**Problems to work on**:
(A) Retype the passage of the forum outage account between "Tuesday morning, one" and "was completely broken.", inclusive.
(B) Translate this sentence from the forum outage account into Spanish: "The old forum software wouldn’t work with the new version of PHP."

**Text shown**:
====
Tuesday morning, one of my friends informed me that my web forum was offline. I didn’t think too much about it (servers reboot occasionally) until I noticed another one of my sites was also offline. Both sites were built on an older version of PHP, and a few minutes of troubleshooting revealed that my webhost (HostGator) had unceremoniously (read: “without notification”) removed PHP5, instantly breaking two of my websites. One of the sites, one I used to track my bookmarks, was salvageable. The other, my forum, was completely broken.
The technical issues were complicated by the fact that my forum was running an outdated version of phpBB. The version I was running was incompatible with PHP7, the only version available for me on my webhost. The only way to fix my forum was to upgrade it to a newer version compatible with PHP7, but according to the documentation I found, the first step involved logging into the old forum… which I could no longer do.
By midnight, I had already tried — and failed — to perform the upgrade multiple times. The old forum software wouldn’t work with the new version of PHP. The new version of the software wouldn’t see the old database. Every time something started working, something else broke. It was like working a Rubik’s Cube; each time I solved one side, I scrambled another. Shortly before bed, I decided to kick off the upgrade one last time and let it run overnight. I had hoped that when I woke up Wednesday morning, everything would be fixed.
====
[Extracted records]
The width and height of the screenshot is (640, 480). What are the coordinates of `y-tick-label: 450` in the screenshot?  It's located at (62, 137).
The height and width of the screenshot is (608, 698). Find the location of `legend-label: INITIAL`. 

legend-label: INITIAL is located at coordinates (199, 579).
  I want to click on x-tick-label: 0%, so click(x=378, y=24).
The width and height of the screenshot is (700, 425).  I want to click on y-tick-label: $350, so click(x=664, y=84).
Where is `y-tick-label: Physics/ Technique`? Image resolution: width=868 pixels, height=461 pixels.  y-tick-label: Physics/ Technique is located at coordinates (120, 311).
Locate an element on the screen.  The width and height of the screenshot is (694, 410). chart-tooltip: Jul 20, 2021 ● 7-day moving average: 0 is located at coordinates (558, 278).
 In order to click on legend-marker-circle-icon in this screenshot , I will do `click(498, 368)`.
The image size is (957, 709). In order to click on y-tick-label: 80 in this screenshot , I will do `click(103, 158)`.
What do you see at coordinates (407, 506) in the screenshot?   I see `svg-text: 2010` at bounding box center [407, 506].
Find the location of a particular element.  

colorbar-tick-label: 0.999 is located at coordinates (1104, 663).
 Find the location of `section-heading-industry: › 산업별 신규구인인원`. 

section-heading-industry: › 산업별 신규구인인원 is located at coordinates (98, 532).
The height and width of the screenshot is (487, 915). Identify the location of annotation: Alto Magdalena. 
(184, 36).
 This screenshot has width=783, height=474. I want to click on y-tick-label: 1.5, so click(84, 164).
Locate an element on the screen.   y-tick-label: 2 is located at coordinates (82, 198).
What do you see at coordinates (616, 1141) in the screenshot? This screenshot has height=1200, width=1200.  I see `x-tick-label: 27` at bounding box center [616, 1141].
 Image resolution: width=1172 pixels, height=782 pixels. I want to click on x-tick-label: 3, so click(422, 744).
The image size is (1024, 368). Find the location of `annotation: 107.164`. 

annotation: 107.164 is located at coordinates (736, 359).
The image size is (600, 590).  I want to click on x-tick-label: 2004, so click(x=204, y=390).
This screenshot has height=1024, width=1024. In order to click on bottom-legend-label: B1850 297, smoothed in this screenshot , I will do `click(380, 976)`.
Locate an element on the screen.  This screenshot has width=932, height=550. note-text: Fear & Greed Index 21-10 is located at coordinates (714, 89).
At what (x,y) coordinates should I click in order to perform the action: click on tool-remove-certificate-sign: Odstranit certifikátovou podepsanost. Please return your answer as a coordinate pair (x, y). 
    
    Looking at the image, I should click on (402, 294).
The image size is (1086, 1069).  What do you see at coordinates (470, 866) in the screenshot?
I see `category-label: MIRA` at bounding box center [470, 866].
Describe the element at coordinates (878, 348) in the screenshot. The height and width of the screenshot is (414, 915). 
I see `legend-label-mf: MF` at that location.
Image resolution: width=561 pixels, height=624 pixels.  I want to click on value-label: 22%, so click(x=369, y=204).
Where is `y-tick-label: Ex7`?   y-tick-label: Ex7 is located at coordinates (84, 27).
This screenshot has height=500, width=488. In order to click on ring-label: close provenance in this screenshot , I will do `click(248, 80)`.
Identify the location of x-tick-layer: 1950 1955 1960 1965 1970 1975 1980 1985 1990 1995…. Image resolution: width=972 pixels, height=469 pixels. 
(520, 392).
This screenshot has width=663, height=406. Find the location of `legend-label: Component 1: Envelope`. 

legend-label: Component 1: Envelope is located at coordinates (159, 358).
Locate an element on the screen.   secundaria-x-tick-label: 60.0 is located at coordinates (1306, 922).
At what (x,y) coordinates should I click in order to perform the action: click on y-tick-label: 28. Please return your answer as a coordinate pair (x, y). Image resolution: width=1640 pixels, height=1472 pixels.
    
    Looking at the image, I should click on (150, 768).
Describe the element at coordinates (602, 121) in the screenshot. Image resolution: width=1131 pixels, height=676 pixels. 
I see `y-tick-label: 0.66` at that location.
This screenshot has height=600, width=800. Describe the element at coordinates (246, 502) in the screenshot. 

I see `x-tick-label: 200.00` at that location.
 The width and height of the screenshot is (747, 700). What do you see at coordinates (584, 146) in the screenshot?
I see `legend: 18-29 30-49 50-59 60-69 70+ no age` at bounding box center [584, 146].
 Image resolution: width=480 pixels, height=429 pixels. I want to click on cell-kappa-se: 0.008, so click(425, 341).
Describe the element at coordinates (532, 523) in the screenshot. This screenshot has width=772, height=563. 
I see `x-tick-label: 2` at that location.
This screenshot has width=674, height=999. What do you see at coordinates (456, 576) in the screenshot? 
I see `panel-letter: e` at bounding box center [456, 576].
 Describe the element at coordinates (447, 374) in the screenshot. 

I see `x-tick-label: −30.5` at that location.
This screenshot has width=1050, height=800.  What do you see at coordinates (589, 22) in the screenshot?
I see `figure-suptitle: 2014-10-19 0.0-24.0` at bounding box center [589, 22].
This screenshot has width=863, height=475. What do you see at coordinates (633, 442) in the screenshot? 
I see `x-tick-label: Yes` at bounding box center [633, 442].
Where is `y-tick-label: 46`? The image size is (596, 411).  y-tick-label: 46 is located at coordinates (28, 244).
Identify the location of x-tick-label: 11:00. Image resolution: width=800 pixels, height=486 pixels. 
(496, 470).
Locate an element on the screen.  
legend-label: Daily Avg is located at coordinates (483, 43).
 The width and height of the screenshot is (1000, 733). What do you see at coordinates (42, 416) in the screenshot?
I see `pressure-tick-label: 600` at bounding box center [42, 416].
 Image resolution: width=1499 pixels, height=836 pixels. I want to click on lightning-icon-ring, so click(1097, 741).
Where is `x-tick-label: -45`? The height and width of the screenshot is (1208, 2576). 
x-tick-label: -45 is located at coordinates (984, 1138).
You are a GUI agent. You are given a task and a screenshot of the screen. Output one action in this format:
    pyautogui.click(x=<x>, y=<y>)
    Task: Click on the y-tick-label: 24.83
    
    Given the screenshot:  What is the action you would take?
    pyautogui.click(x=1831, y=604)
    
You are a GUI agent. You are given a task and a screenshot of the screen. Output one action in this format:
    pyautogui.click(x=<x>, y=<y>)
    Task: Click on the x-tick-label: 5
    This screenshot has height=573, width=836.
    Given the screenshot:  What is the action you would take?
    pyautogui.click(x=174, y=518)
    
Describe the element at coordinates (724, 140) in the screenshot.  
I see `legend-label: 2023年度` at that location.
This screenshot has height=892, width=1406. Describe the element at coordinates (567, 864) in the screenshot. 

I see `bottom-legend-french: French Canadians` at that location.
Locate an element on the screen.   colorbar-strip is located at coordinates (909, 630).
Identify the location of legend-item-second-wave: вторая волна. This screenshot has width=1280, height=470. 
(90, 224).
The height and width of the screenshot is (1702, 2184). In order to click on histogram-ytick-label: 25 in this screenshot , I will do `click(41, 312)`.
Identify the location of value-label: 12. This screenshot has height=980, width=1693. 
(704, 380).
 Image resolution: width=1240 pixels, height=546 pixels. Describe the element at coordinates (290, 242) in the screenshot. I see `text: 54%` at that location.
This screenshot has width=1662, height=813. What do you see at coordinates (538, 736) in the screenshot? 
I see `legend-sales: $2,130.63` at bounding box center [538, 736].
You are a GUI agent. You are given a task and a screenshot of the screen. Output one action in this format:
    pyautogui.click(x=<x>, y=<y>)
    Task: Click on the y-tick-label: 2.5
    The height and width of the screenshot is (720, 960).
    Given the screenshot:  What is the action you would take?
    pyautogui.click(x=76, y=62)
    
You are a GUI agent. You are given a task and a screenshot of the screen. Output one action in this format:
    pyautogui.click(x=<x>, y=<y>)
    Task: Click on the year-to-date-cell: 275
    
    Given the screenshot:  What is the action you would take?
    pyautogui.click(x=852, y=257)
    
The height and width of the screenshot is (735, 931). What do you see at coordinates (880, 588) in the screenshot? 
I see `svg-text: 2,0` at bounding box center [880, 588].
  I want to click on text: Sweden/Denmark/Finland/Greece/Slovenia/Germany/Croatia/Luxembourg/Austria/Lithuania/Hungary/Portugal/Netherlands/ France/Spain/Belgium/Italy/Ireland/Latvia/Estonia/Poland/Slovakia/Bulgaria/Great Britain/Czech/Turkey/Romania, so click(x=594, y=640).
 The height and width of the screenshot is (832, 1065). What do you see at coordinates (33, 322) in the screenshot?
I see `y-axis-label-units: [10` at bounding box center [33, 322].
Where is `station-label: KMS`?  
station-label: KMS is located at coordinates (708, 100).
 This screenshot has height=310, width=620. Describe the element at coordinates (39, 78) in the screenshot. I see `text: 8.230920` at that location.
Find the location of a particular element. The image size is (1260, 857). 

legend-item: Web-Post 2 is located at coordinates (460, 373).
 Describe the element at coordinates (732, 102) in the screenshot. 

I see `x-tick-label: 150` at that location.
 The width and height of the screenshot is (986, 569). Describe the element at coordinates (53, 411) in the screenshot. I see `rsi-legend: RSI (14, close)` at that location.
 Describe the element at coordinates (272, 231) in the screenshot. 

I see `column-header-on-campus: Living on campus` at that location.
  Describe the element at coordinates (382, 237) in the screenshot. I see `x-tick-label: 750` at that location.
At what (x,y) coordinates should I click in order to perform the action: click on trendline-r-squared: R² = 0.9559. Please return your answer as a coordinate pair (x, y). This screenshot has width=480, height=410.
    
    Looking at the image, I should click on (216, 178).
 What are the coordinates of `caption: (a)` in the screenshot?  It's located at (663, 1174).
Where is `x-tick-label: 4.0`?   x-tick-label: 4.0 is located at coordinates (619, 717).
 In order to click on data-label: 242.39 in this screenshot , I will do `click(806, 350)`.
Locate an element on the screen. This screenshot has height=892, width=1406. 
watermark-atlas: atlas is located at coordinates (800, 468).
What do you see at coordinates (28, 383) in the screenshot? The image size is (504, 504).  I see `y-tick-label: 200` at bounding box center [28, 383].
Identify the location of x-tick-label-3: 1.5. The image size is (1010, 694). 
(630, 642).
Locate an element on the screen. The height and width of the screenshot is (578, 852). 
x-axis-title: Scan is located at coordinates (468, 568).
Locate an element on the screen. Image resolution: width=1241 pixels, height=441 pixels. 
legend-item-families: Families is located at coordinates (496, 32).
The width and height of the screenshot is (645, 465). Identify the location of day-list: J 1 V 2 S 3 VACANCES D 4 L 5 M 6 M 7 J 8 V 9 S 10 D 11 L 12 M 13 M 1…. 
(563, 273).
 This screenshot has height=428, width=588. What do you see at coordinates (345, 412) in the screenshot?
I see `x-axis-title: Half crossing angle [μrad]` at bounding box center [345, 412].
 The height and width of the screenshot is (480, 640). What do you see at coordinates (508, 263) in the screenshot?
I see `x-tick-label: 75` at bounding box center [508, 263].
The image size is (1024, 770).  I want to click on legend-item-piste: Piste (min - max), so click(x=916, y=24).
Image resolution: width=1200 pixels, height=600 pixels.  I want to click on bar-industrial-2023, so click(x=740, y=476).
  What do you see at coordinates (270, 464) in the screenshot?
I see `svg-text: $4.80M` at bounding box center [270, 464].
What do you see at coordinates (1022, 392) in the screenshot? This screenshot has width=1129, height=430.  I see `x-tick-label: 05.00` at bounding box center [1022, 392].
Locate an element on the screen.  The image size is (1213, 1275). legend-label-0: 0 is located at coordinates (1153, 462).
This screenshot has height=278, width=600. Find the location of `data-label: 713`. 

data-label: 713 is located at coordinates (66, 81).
====
**Task-by-task solutions**:
(A)
Tuesday morning, one of my friends informed me that my web forum was offline. I didn’t think too much about it (servers reboot occasionally) until I noticed another one of my sites was also offline. Both sites were built on an older version of PHP, and a few minutes of troubleshooting revealed that my webhost (HostGator) had unceremoniously (read: “without notification”) removed PHP5, instantly breaking two of my websites. One of the sites, one I used to track my bookmarks, was salvageable. The other, my forum, was completely broken.

(B) El antiguo software del foro no funcionaba con la nueva versión de PHP.